_What to produce_:
Among the lines below, return each one that contains the word "accomplish".

_Provided material_:

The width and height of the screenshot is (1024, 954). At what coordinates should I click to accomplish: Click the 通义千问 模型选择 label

...

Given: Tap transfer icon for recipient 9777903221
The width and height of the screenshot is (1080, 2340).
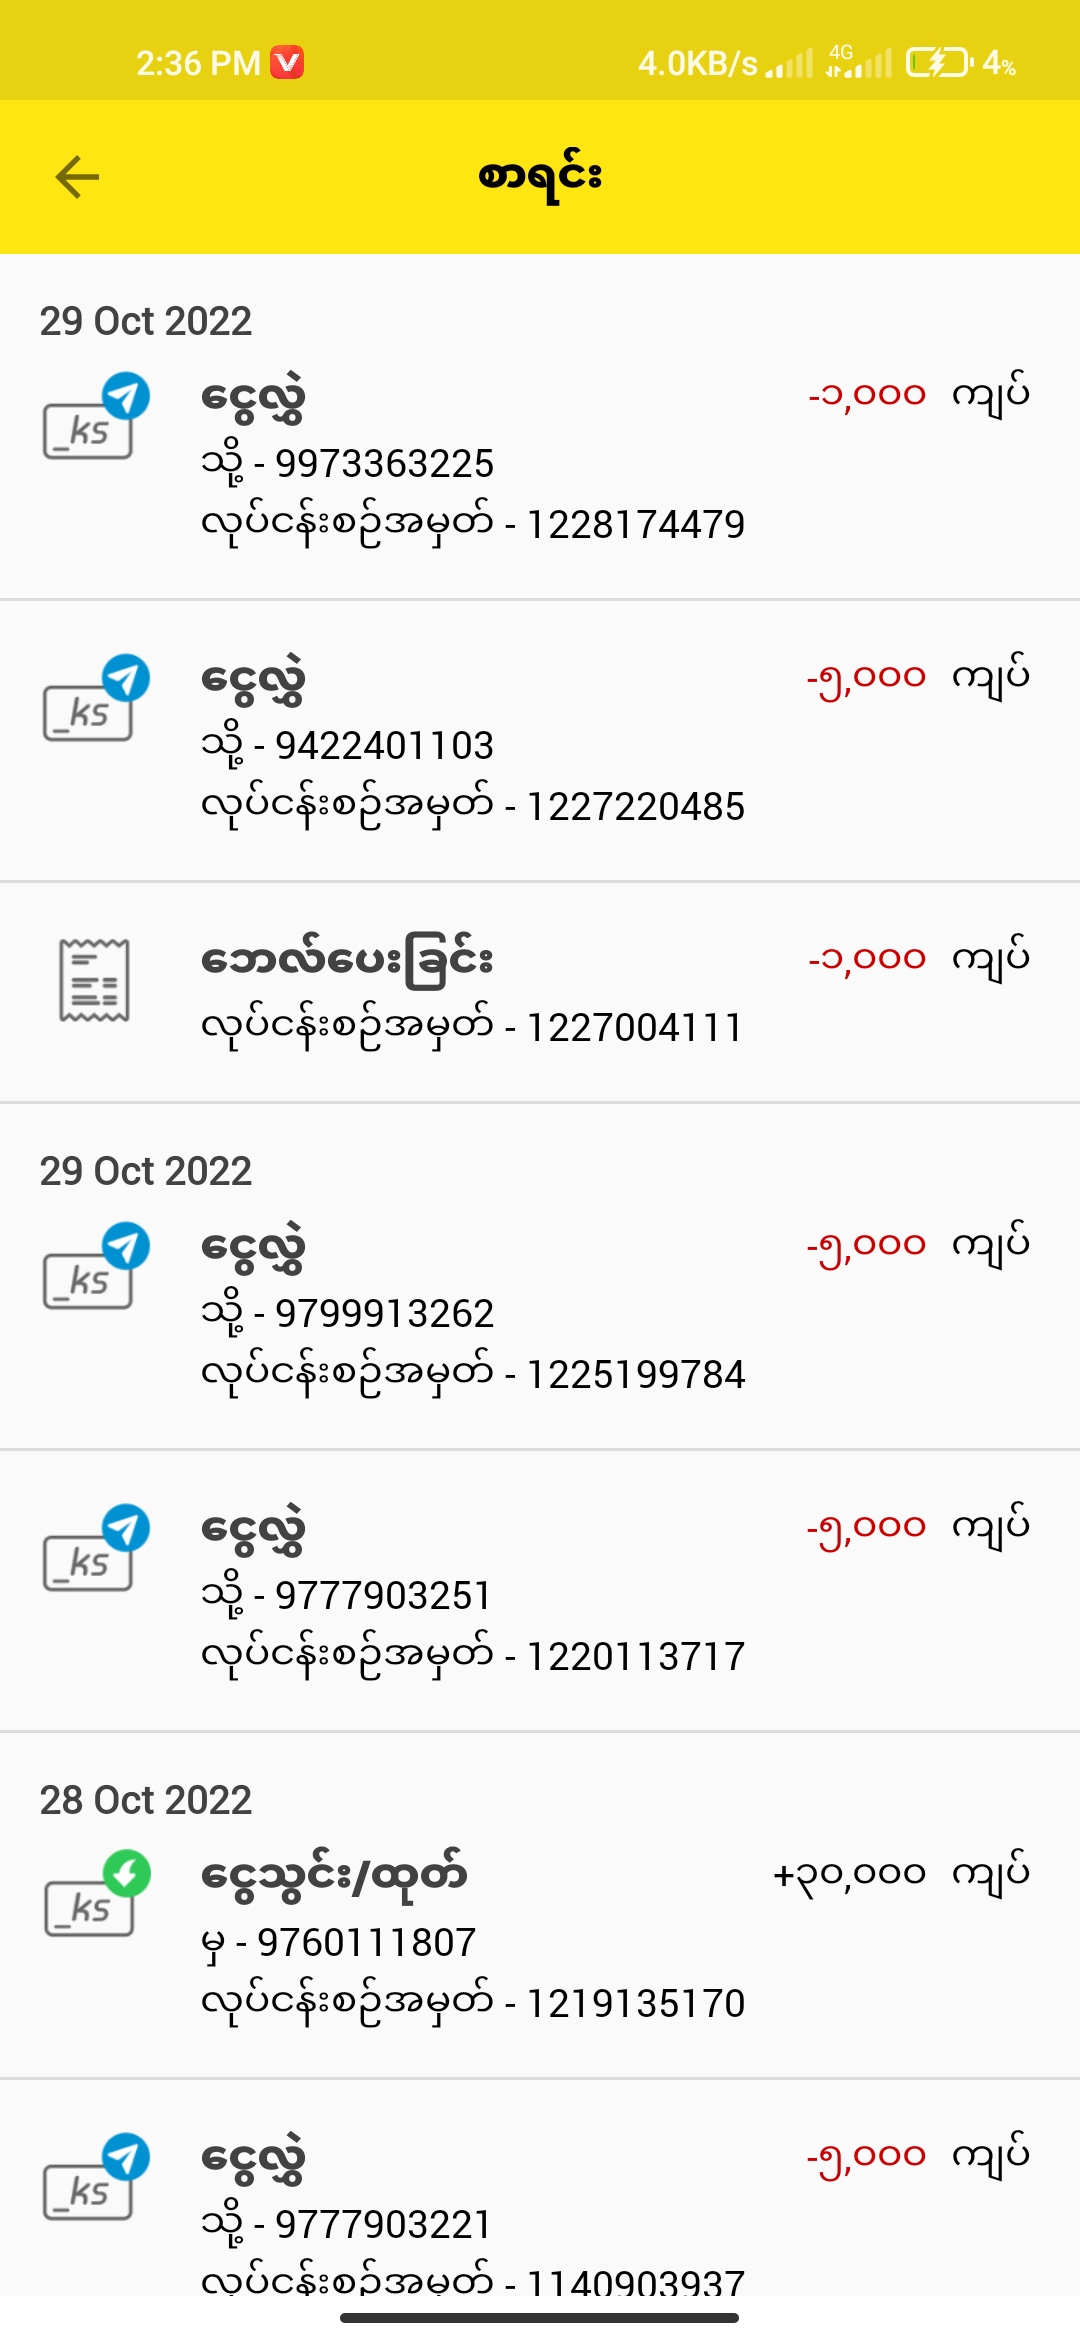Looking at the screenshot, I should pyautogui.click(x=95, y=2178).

* * *

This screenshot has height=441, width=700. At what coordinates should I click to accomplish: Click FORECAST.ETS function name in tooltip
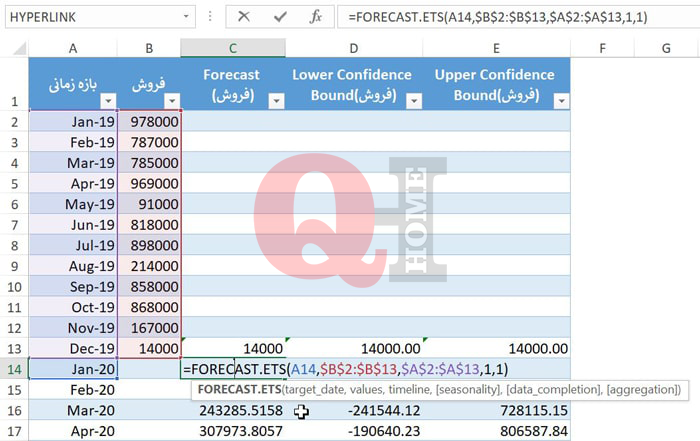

_Result for this task_:
The width and height of the screenshot is (1024, 954). At what coordinates should I click to accomplish: Click the 通义千问 模型选择 label
This screenshot has height=441, width=700. At what coordinates should I click to accomplish: Click FORECAST.ETS function name in tooltip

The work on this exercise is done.